▸ **Problem description**
Could you reproduce the items from the line containing "The width and height of the screenshot is (812, 622)." down through the line containing "click(115, 28)", putting "zoom lock button" in place of "lock zoom icon" and leaving everything else unchanged?

▸ **Excerpted records**
# # #

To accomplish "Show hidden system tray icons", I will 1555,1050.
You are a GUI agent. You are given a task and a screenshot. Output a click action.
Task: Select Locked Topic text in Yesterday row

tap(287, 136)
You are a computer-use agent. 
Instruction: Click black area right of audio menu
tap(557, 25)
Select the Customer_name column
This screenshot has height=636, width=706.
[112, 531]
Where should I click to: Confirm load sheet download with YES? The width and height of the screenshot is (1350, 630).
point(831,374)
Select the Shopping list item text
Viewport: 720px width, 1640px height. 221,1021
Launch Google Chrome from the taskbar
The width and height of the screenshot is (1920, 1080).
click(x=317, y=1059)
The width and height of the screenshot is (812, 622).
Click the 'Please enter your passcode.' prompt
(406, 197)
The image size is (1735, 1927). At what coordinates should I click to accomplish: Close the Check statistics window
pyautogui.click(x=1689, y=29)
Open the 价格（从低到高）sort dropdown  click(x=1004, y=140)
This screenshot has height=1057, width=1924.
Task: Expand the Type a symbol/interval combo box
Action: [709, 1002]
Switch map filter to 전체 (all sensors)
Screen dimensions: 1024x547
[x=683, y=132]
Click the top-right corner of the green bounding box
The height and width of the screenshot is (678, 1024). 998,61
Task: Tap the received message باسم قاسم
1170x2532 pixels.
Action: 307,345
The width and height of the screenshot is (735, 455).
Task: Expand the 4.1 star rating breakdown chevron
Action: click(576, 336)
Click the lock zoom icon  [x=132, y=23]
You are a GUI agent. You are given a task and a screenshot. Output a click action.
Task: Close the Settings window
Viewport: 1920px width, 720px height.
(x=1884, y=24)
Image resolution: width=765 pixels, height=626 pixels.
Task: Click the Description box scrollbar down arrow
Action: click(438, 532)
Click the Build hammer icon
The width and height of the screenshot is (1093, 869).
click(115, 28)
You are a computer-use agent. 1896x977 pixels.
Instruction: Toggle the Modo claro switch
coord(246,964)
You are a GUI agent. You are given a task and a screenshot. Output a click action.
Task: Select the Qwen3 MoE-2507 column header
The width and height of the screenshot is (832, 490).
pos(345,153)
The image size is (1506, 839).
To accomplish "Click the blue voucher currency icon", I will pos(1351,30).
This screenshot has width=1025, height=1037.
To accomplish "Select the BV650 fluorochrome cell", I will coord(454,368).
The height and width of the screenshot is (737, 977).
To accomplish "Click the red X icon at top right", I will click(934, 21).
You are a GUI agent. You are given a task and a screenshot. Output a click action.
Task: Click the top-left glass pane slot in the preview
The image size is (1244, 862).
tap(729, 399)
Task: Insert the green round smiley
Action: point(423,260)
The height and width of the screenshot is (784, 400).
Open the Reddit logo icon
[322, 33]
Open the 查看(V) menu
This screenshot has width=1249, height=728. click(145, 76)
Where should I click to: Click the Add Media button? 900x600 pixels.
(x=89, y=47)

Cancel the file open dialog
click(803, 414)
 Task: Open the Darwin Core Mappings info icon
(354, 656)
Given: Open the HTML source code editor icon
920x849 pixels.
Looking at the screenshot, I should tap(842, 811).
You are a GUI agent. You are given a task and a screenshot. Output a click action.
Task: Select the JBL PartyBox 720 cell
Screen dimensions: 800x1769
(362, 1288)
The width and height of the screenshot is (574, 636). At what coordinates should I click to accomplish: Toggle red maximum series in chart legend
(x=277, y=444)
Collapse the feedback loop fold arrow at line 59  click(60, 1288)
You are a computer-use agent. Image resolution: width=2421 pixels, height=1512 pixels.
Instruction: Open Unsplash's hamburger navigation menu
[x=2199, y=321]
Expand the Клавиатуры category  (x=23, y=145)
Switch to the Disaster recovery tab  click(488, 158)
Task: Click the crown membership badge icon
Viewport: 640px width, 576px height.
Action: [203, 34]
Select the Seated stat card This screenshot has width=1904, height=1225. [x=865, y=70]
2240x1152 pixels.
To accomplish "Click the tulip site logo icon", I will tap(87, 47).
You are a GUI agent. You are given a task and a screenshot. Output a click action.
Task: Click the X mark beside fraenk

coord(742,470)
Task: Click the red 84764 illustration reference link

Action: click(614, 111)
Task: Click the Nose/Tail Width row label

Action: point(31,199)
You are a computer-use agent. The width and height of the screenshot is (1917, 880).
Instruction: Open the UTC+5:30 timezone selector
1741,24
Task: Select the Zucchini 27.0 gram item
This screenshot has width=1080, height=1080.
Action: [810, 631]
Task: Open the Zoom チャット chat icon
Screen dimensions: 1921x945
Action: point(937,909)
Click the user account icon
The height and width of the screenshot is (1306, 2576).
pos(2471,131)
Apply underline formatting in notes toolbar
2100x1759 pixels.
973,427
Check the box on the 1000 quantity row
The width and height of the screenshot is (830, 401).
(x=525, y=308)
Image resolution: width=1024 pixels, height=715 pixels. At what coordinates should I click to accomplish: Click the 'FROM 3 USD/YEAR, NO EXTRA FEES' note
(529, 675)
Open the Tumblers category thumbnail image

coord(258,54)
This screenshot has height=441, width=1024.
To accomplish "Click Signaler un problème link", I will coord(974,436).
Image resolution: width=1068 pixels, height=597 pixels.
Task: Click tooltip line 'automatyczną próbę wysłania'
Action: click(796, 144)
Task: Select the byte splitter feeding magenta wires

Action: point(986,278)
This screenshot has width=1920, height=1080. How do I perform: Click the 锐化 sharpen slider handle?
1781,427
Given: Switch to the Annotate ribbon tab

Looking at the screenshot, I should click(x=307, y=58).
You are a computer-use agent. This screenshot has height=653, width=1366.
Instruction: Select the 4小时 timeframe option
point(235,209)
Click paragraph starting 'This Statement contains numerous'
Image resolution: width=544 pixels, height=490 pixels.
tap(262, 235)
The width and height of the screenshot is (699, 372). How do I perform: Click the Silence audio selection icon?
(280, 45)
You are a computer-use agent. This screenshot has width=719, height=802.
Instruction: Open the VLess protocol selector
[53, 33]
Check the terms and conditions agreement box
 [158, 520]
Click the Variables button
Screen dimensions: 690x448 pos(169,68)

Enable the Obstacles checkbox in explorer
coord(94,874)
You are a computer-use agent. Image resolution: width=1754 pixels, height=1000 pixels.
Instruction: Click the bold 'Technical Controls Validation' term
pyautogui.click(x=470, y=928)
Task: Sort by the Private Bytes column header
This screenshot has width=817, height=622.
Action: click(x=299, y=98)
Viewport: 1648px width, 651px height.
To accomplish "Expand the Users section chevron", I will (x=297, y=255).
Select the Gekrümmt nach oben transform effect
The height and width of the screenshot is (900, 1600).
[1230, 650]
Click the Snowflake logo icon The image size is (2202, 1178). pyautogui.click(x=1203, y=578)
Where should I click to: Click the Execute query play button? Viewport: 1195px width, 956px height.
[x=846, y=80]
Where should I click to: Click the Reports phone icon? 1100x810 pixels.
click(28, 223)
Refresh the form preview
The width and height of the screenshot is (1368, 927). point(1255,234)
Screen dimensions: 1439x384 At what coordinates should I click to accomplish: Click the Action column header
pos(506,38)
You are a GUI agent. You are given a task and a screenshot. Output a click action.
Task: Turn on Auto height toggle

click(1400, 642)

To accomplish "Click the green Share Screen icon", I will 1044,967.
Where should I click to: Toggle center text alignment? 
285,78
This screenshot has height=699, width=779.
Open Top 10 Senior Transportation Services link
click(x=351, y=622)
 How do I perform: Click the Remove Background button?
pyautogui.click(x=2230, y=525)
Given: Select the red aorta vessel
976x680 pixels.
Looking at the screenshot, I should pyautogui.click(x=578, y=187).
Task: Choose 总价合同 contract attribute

# # #

▸ **Output below**
The width and height of the screenshot is (812, 622).
Click the 'Please enter your passcode.' prompt
(406, 197)
The image size is (1735, 1927). At what coordinates should I click to accomplish: Close the Check statistics window
pyautogui.click(x=1689, y=29)
Open the 价格（从低到高）sort dropdown  click(x=1004, y=140)
This screenshot has height=1057, width=1924.
Task: Expand the Type a symbol/interval combo box
Action: [709, 1002]
Switch map filter to 전체 (all sensors)
Screen dimensions: 1024x547
[x=683, y=132]
Click the top-right corner of the green bounding box
The height and width of the screenshot is (678, 1024). 998,61
Task: Tap the received message باسم قاسم
1170x2532 pixels.
Action: 307,345
The width and height of the screenshot is (735, 455).
Task: Expand the 4.1 star rating breakdown chevron
Action: click(576, 336)
Click the zoom lock button  [x=132, y=23]
You are a GUI agent. You are given a task and a screenshot. Output a click action.
Task: Close the Settings window
Viewport: 1920px width, 720px height.
(x=1884, y=24)
Image resolution: width=765 pixels, height=626 pixels.
Task: Click the Description box scrollbar down arrow
Action: click(438, 532)
Click the Build hammer icon
The width and height of the screenshot is (1093, 869).
click(115, 28)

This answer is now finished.